Problem statement: List, from the lines below, each one with "computer" in it.

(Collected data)
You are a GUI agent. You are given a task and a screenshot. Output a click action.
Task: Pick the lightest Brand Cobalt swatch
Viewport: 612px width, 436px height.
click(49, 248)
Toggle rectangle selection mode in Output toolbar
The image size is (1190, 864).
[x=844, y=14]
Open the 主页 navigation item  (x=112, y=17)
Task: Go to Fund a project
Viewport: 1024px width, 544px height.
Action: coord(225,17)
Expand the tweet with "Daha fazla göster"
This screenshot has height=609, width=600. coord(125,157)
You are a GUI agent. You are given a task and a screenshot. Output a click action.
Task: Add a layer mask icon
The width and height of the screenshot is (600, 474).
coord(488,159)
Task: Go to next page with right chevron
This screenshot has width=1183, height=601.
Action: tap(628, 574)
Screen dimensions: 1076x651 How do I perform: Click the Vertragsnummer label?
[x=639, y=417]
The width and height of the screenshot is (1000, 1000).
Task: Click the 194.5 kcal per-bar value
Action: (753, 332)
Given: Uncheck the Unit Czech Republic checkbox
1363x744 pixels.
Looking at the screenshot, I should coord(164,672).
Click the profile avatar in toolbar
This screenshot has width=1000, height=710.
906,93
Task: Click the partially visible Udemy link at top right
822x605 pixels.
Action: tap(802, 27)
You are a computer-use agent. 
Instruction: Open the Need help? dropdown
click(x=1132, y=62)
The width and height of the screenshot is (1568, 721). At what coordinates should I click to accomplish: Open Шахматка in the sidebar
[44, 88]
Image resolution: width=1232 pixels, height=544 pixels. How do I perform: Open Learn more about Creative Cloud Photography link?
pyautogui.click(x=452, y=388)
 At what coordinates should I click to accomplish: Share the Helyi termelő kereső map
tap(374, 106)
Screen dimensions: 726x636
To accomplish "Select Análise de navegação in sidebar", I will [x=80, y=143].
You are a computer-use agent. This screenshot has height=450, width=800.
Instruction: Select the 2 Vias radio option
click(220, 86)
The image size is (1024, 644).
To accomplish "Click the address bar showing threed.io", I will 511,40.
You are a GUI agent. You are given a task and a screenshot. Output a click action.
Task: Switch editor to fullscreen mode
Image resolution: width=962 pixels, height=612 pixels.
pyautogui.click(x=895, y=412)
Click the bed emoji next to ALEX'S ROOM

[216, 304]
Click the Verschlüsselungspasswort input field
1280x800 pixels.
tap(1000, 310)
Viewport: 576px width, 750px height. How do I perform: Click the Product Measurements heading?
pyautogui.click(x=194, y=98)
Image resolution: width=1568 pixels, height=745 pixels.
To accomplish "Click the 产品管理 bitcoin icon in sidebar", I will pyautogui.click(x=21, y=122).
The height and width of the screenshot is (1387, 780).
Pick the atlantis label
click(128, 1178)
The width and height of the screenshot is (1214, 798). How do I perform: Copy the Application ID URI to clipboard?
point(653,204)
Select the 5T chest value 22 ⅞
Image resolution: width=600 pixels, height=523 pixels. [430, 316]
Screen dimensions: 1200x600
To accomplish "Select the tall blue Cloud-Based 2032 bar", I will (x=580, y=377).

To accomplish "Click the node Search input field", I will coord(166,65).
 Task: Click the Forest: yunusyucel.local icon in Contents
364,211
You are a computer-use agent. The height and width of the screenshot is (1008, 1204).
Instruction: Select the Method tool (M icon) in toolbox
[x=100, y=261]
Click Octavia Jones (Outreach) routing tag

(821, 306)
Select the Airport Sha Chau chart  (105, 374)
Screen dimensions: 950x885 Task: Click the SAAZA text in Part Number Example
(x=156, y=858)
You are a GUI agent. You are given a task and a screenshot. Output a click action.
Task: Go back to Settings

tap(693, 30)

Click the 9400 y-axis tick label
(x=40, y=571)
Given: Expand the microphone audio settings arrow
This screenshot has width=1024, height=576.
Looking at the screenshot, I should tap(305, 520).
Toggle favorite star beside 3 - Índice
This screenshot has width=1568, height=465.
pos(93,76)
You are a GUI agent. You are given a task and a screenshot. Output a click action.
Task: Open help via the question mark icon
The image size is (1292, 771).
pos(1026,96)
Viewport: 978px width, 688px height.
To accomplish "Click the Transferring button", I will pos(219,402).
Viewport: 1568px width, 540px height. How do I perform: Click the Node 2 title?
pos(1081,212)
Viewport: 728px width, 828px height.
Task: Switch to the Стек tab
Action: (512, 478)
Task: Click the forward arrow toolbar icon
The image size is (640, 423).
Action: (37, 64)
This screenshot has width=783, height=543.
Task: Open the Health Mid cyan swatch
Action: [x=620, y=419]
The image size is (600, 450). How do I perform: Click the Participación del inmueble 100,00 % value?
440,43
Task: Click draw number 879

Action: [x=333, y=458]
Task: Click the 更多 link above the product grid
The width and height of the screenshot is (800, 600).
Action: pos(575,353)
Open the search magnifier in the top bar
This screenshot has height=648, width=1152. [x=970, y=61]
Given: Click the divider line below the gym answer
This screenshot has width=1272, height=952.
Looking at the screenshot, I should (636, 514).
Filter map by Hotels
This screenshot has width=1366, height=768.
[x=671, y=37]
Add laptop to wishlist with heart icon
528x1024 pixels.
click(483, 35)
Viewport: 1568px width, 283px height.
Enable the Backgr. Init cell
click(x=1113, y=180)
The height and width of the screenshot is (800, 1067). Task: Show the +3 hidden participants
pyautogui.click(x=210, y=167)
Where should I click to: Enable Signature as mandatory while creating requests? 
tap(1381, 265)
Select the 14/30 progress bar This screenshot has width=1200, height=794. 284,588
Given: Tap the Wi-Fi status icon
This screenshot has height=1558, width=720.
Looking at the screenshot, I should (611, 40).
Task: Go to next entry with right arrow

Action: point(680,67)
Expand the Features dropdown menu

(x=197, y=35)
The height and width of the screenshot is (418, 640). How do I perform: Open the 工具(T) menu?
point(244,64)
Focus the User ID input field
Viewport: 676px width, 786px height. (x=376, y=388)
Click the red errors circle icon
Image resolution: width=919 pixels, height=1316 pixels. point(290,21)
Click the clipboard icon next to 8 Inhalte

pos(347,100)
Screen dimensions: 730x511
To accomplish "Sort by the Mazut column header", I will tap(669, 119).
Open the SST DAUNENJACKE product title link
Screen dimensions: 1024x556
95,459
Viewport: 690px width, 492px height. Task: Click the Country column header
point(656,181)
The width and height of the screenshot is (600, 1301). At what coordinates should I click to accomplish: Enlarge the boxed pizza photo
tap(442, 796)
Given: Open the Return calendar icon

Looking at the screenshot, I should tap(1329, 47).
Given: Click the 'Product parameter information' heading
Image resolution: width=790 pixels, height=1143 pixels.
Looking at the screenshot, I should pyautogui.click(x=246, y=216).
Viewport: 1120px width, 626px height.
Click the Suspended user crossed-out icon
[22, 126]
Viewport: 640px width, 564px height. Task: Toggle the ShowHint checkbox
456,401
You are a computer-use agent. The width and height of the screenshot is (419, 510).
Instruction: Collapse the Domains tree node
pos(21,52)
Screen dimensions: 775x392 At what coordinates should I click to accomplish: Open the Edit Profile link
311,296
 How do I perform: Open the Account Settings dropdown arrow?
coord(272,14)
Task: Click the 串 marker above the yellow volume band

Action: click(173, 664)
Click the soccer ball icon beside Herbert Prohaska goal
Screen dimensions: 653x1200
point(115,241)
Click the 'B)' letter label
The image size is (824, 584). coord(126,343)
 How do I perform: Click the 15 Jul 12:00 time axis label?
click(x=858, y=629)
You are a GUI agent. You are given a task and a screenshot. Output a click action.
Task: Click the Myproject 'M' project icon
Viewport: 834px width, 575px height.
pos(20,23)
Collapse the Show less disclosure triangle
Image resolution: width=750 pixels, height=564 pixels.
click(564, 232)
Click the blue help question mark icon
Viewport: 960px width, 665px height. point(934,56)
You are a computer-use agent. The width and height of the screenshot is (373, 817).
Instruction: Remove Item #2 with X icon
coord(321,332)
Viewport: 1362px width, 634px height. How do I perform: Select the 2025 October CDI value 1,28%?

Response to this task:
You are a computer-use agent. 
You are a computer-use agent. This screenshot has height=450, width=800.
You are a computer-use agent. The height and width of the screenshot is (1008, 1204).
You are a computer-use agent. The width and height of the screenshot is (419, 510).
You are a computer-use agent. The width and height of the screenshot is (373, 817).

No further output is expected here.